At Patheos, Holli Emore, Executive Director of Cherry Hill Seminary, writes about her meeting with South Carolina Governor Nikki Haley, as part of an interfaith proclamation that was issued for the month of January. Quote: “I don’t support Haley politically. But that is not the point; politics is not what brought us together on this occasion. Once elected, Haley became my governor, and I am deeply grateful for her support of interfaith work. To our knowledge, South Carolina is the only state in the U.S. to acknowledge the importance of religious plurality and issue a formal proclamation. Haley may understand, better than any other governor in the nation, that nurturing diversity will strengthen us, not just spiritually, but also economically and in the public sector.” Last month, Wild Hunt staff writer Heather Greene wrote about Gov. Haley’s proclamation, and the role Emore (as a Pagan) has played in South Carolina’s interfaith community.
Back in December I noted the Congressional candidacy of New Age superstar Marianne Williamson, author of the immensely popular self-help book “A Return to Love.” Now, the Religion News Service has a piece up about her “prayerful” bid for political office. Quote: “With about four months before primary elections, Williamson is seeking to tap into widespread discontent and disillusionment and apply her own brand of well-packaged, transformational wisdom to stoke ‘a people’s movement. It’s the people who have to intervene, because the political status quo is part of what has taken us to where we are,’ Williamson said in an interview this week, highlighting corporate money as a primary cause for the present state of affairs. ‘It’s an all-hands-on-deck moment.’ Williamson launched her campaign in October. She wants to end the status quo of capitulation to corporate money in politics and encourage an engaged, loving electorate.” With the recent retirement announcement of Democrat Henry Waxman, who currently holds the contested California seat, what was once a long-shot now seems somewhat more likely.
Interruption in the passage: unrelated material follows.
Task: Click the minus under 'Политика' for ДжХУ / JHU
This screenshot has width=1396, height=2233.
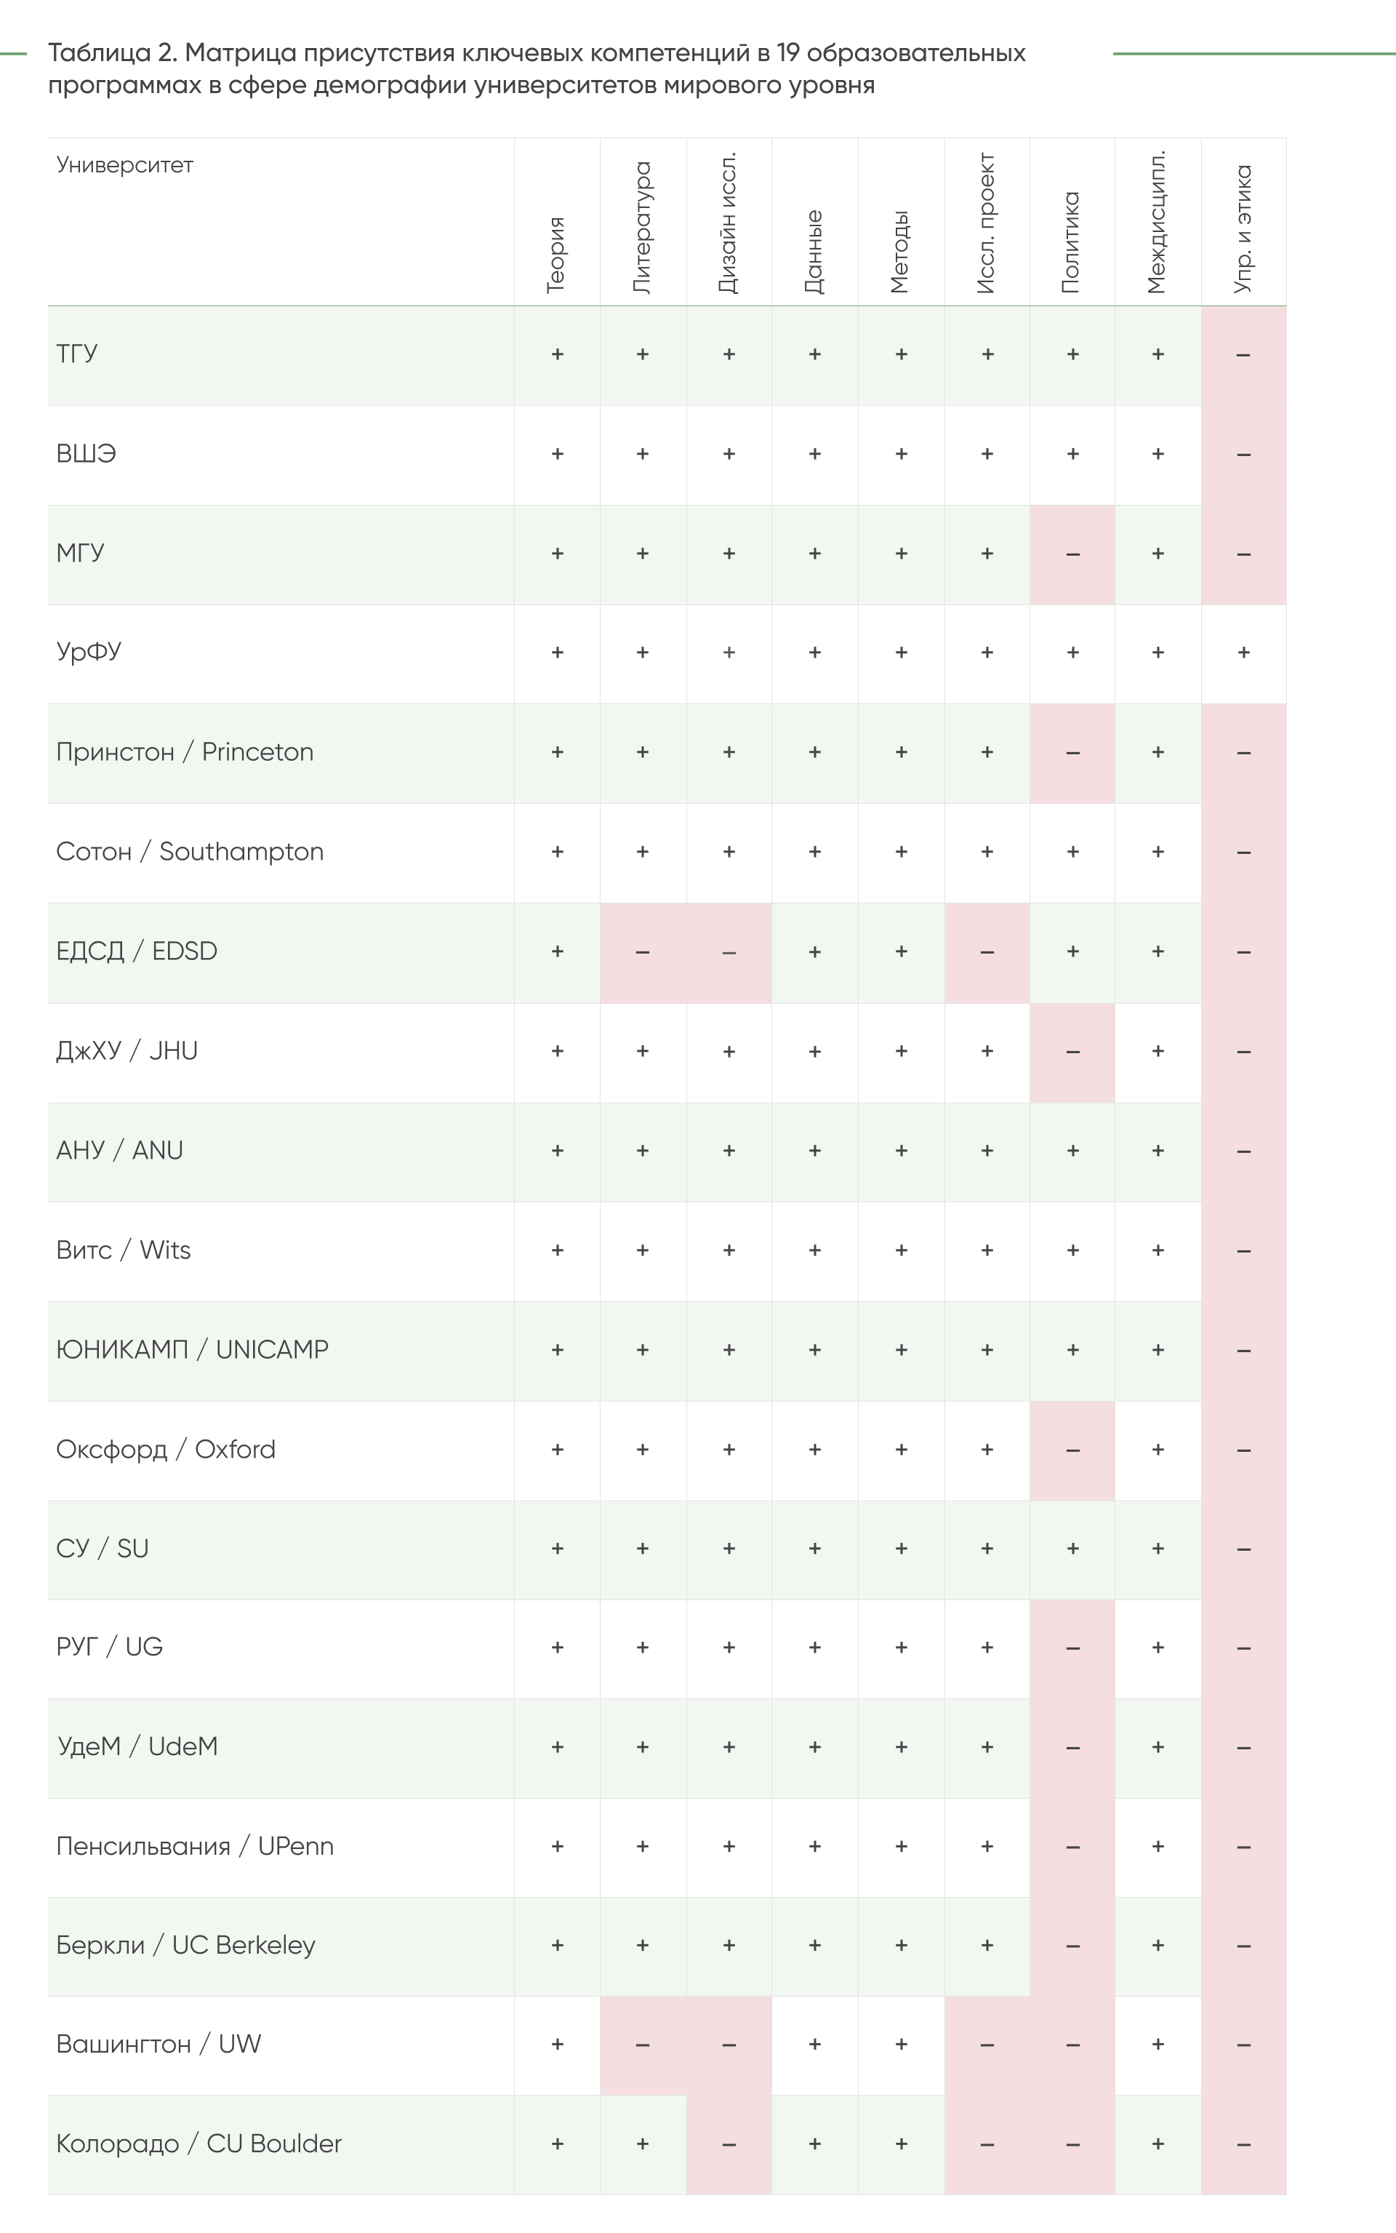Action: pyautogui.click(x=1072, y=1052)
We talk a lot about the “nones” here at The Wild Hunt, those folks who refuse to be pinned with a religious label, and who have experienced rapid growth in recent years. The ongoing question is: what will their ascent mean for our society and how we conceive religion’s role in it? Americans United points to some new data from Baylor University researchers, which shows the United States becoming more religiously diverse, including the rise of “nones” and “others.” Quote: “The proportion of Americans who identify with “Other” religious traditions has doubled, an increase that is closely tied to the increased immigration of Asian populations who brought non-western religions (e.g. Buddhism, Hinduism, Islam) with them. While still a small proportion of the overall population, they contribute greatly to the increased religious diversity of the American religious landscape. In 20 states, scattered in the Midwest and South, Islam is the largest non-Christian religion. Judaism is the largest non-Christian religion in 15 states, mostly in the Northeast, and Buddhism is the largest religion in 13 western states. In Delaware and Arizona, Hinduism is the largest non-Christian religion, while in South Carolina it is the Baha’i.”
At the end of January, I profiled how a Buddhist student was harassed by the Christian majority at a public school district in Louisiana, prompting litigation from the ACLU. Since then, the story has exploded across the Internet. Now, prominent culture blog Boing Boing points to an ACLU-penned petition to Attorney General Eric Holder, asking for a federal investigation. Quote: “No child should be subjected to the type of humiliation that our son has endured. The Department of Justice has the power to end this unlawful religious discrimination at schools in Sabine Parish and set an example for the rest of Louisiana— but we have to make sure they take the case. Please join us in calling on the Department of Justice to launch an immediate investigation into this unlawful religious discrimination so that no other child has to go through the harassment that our son has endured.” We will keep you updated as this story develops.
This past Thursday was the National Prayer Breakfast, for those who missed it (that would include me). You can read President Obama’s full remarks, here. Quote: “Now, here, as Americans, we affirm the freedoms endowed by our Creator, among them freedom of religion. And, yes, this freedom safeguards religion, allowing us to flourish as one of the most religious countries on Earth, but it works the other way, too — because religion strengthens America. Brave men and women of faith have challenged our conscience and brought us closer to our founding ideals, from the abolition of slavery to civil rights, workers’ rights.” As I’ve pointed out in the past, despite the bipartisan good-naturedness and calls for religious freedom, the National Prayer Breakfast has deeply problematic elements for anyone who isn’t a Christian. Activist groups have called on politicians, to seemingly no avail, to boycott this event. At least the existence of gays and non-believers was invoked this year. Maybe we’ll actually get to a point where it’s robustly interfaith too.
That’s all I have for now, have a great day!